Despite the limitations, the present study has important strengths. Our sample was diverse which improves generalizability to Canadian people seeking fertility services. Mixed methods are considered to generate a more comprehensive understanding of a given issue compared to performing qualitative or quantitative research alone (Creswell, 2014). Finally, the need to involve patient representatives in the development of informational material has been stressed many times in the literature (Coulter, 1998; Daraz et al., 2011). This study takes part in this trend, by highlighting the importance of using feedback from patients when developing online health information. The qualitative results of this study are being considered for fine-tuning the next version of Infotility.

Conclusion

People seeking fertility services may vary in the amount of diagnostic and treatment information they wish to receive. Ethnicity and education level might be an indicator of greater information needs but should not be used as a proxy in and of themselves. In our study, meeting information needs was associated with improved fertility-related quality of life (emotional subscale), reduced anxiety and improved sense of empowerment. Adaptable tools that fulfill the needs of the most knowledgeable and curious patients without de facto overwhelming the patient with lesser literacy and interest may contribute to improved sense of empowerment and autonomy and contribute to coping with fertility treatments. While this is particularly relevant to highly literate patient populations such as people seeking fertility services, it is also applicable to other patient populations.

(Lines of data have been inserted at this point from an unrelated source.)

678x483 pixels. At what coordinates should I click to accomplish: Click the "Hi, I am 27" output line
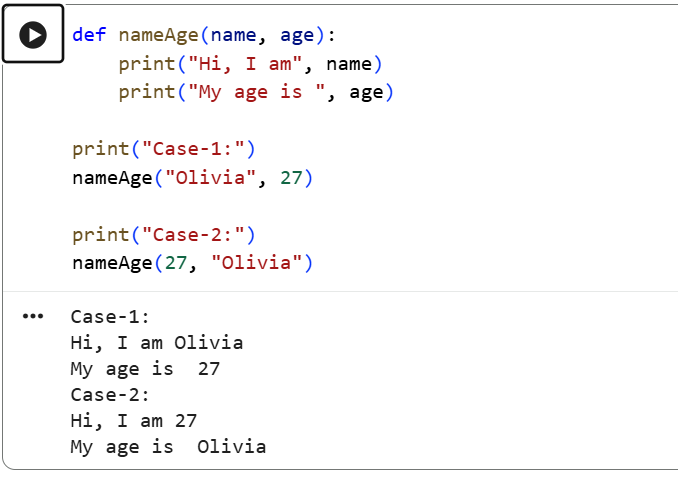click(x=134, y=421)
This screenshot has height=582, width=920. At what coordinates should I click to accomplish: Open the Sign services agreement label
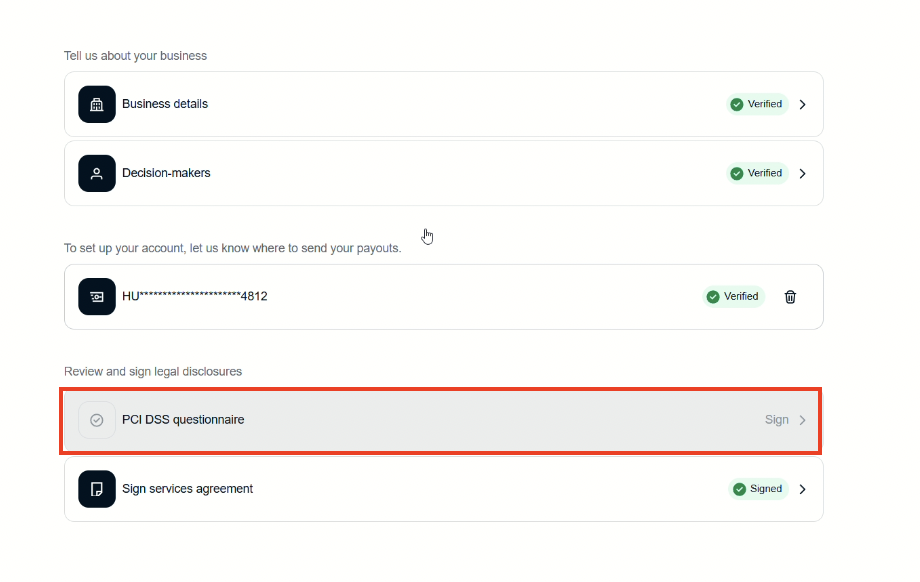(187, 489)
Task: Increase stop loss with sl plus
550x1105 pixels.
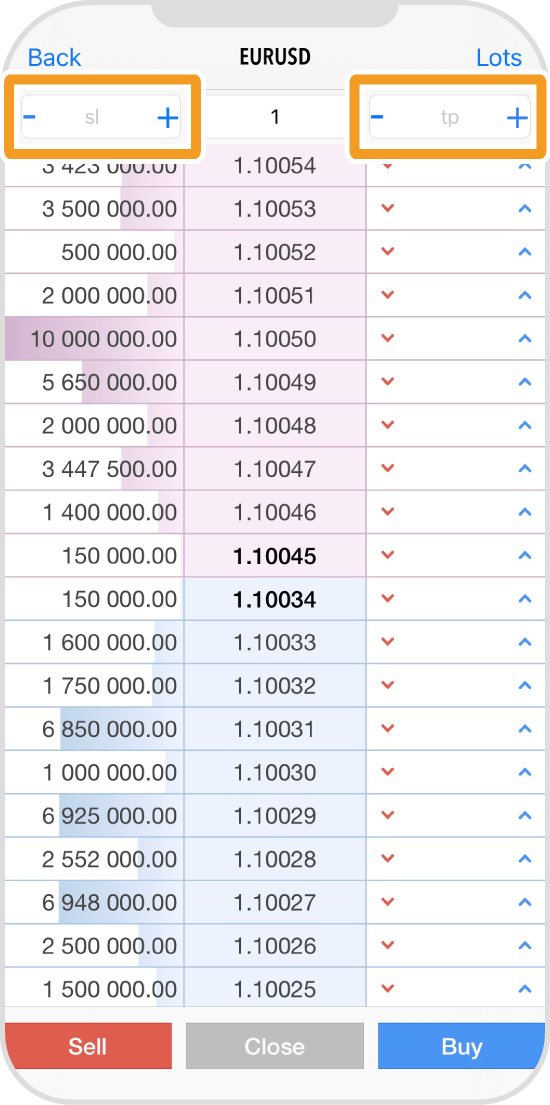Action: [x=168, y=118]
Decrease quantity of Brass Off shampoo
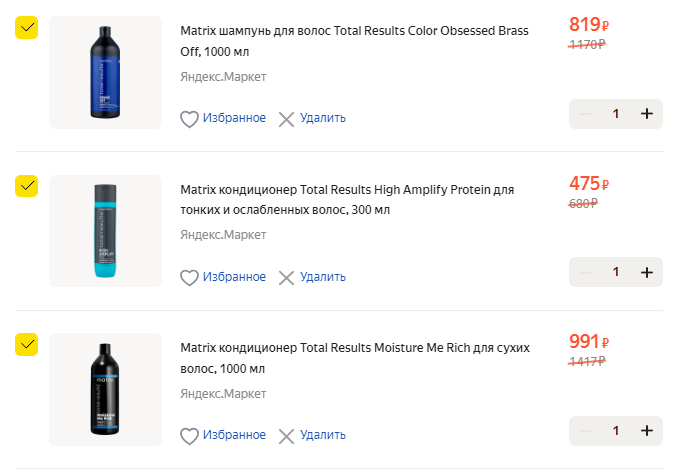The image size is (684, 471). click(x=586, y=114)
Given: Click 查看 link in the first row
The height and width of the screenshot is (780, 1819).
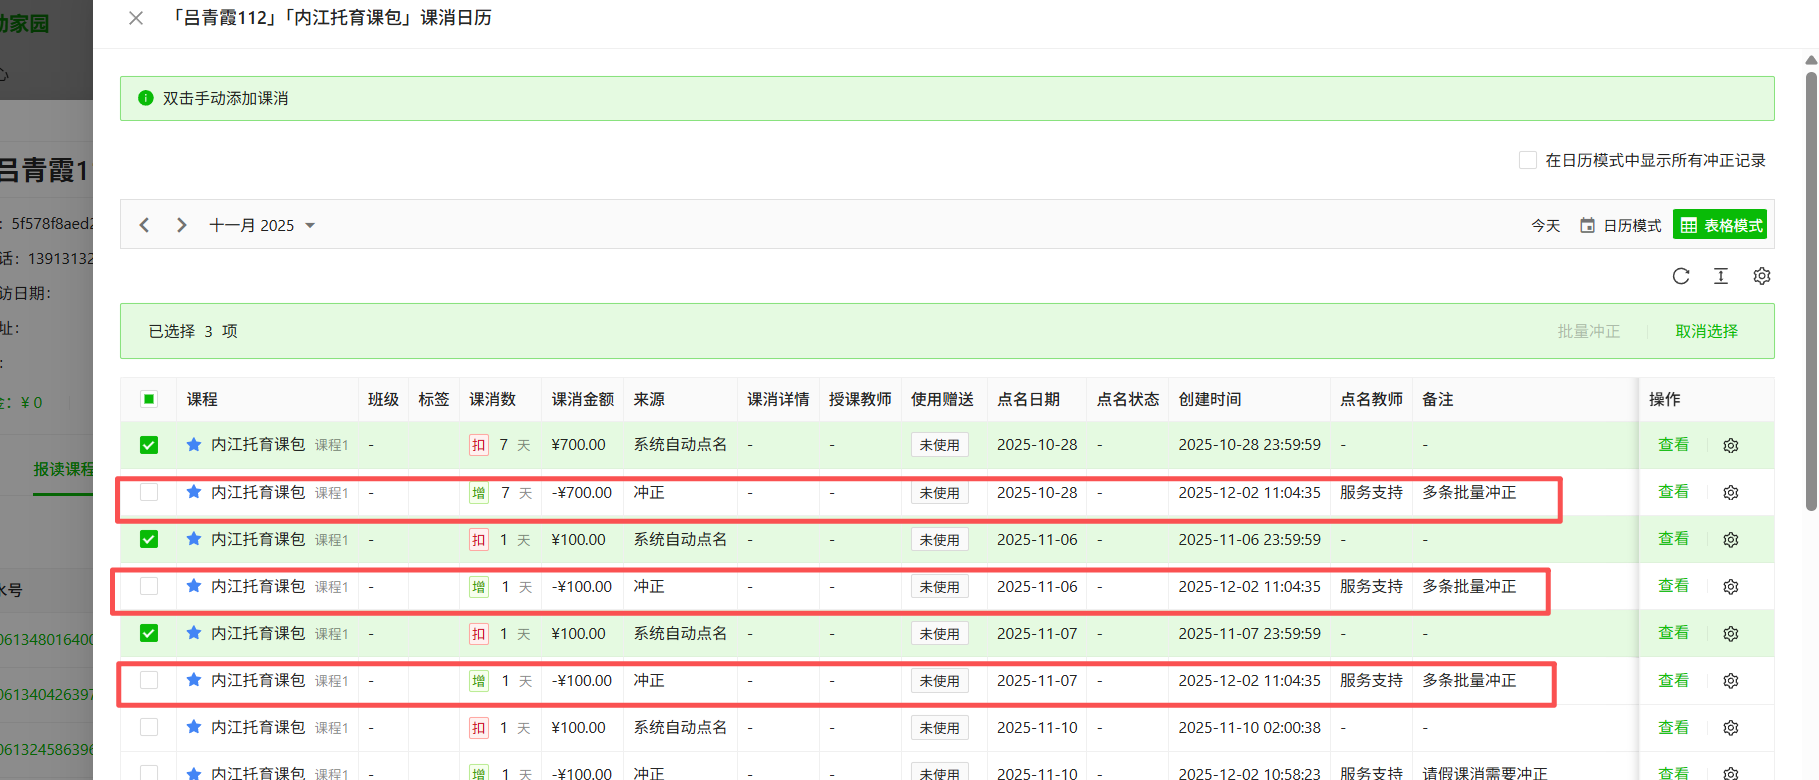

Further research on the relationships between health literacy and the fulfillment of information needs could inform the development of such adaptable tools.

Acknowledgements

We would like to thank Felicia Brochu, Shrinkhala Dawadi, Eden Gelgoot, Rachel Idelson, and Asa Kazerani for recruiting participants for the study. We thank Skye Miner and Alix Lahuec for their help developing the database used for the analyses in this study. We thank Julie Goldenberg and Darryl Safo for transcripting the qualitative interviews. We also thank Joy Schinazi for consultation and advice, Samantha Wunderlich for helpful research as well as Stephanie Robins for her continued input and support. This project was funded by the Canadian Institutes for Health Research (grant number: MOP - 136880).

Disclosure statement

No potential conflict of interest was reported by the author(s).

Correction Statement

This article has been corrected with minor changes. These changes do not impact the academic content of the article.

Additional information

Funding

The ethical and scientific aspects of the research were approved by the McGill University Health Center’s Research Ethics Board (IRB approval number: MP-37-2019-4664); This project was funded by the Canadian Institutes for Health Research (grant number: MOP - 136880).

Notes

1 For the purposes of this paper, ‘active’ app users are all those who visited at least one page on the app not including the Dashboard.